March 7, 2013
Culture determines how we choose neighbours in the Global Village
While a great deal has been written about the amount of time we spend each day dealing with emails, often to the detriment of other work, new research indicates that who we correspond with by email is influenced heavily by our cultural associations, language and beliefs. The study from researchers at Cornell and Stanford Universities in partnership with Yahoo found that people tend to align their email habits on the basis of cultural, linguistic and religious similarities with other users rather than pure geography. It suggests that while we may live in the Global Village, we still want to choose our digital neighbours.
So email users in the UK are more likely to use email to send information to their colleagues in Australia than they are those in France. The pattern of the old colonial powers in Europe being more closely associated with their former colonies than their EU partners is evident from the report.
The research also indicates groupings within groupings. For example, rather than identifying a homogeneous mass of interconnected individuals in the Muslim world, the study highlights three distinct groups of users in North Africa, the Middle East and the rest of Asia.
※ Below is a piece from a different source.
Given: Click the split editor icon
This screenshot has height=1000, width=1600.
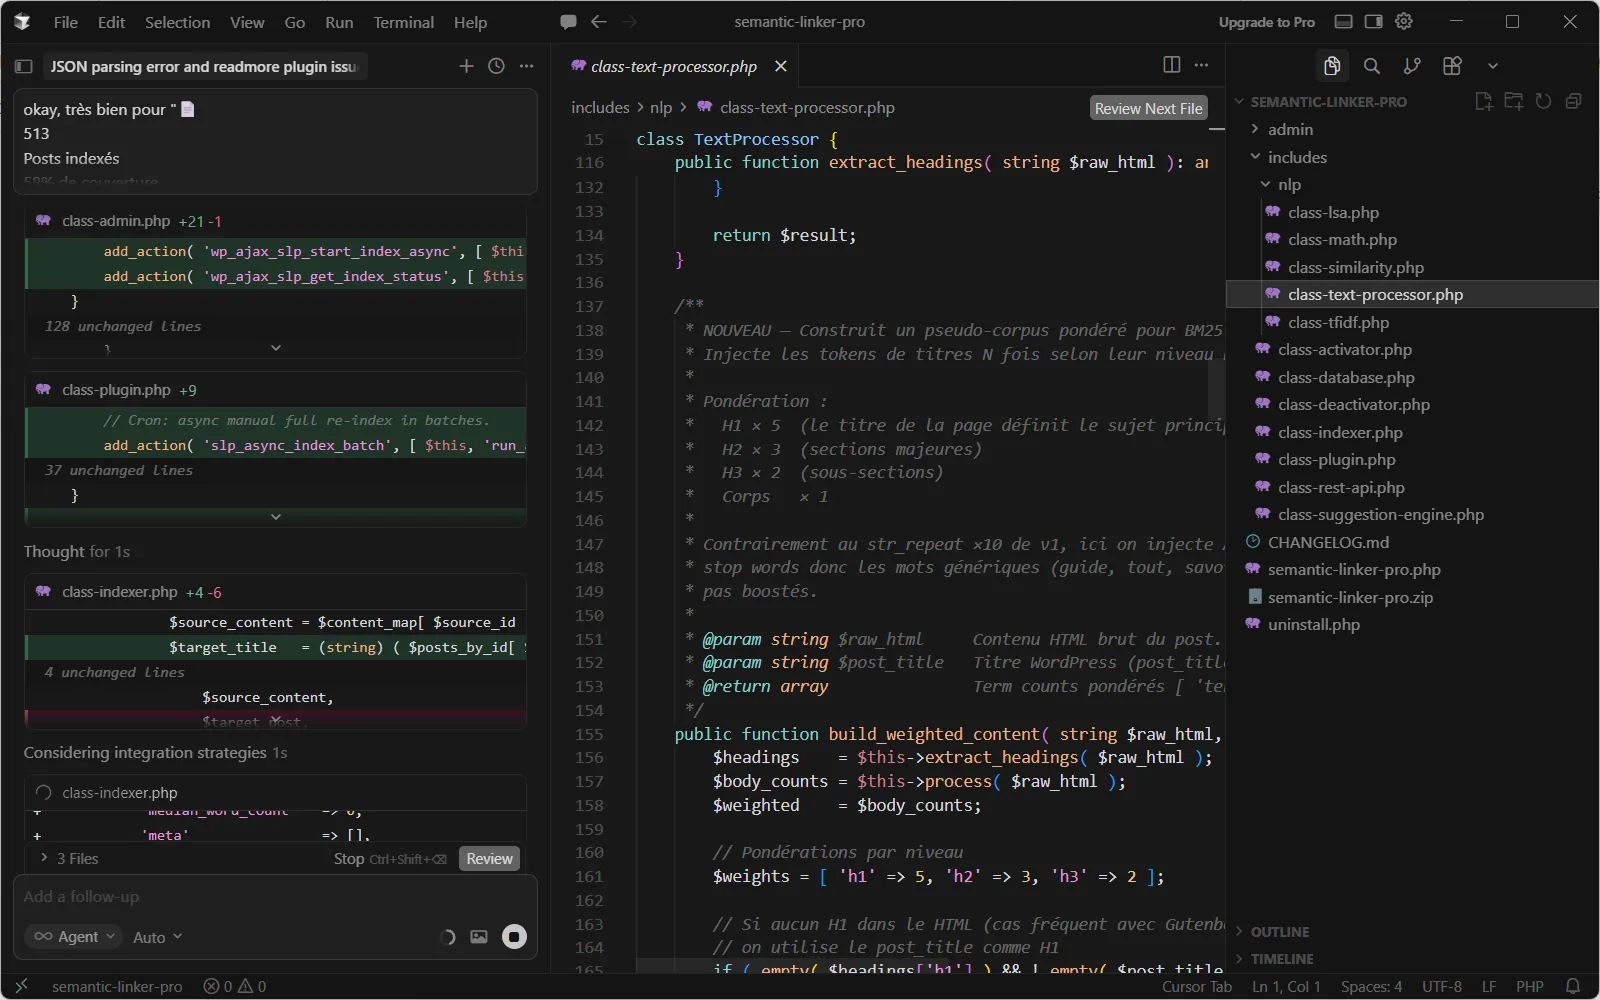Looking at the screenshot, I should click(1171, 65).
The research used data from 10 million emails sent by consenting respondents that included relevant information such as where they lived. The report claims that the cultural delineation indicated by the results corresponds roughly with those put forward in Samuel Huntington’s 1996 book The Clash of Civilizations. What the authors suggest in their conclusion is that for all the talk of globalisation, the data suggest a far more complex connection between the people of the world and that their associations are still formed on the basis of their cultural and religious groupings and languages.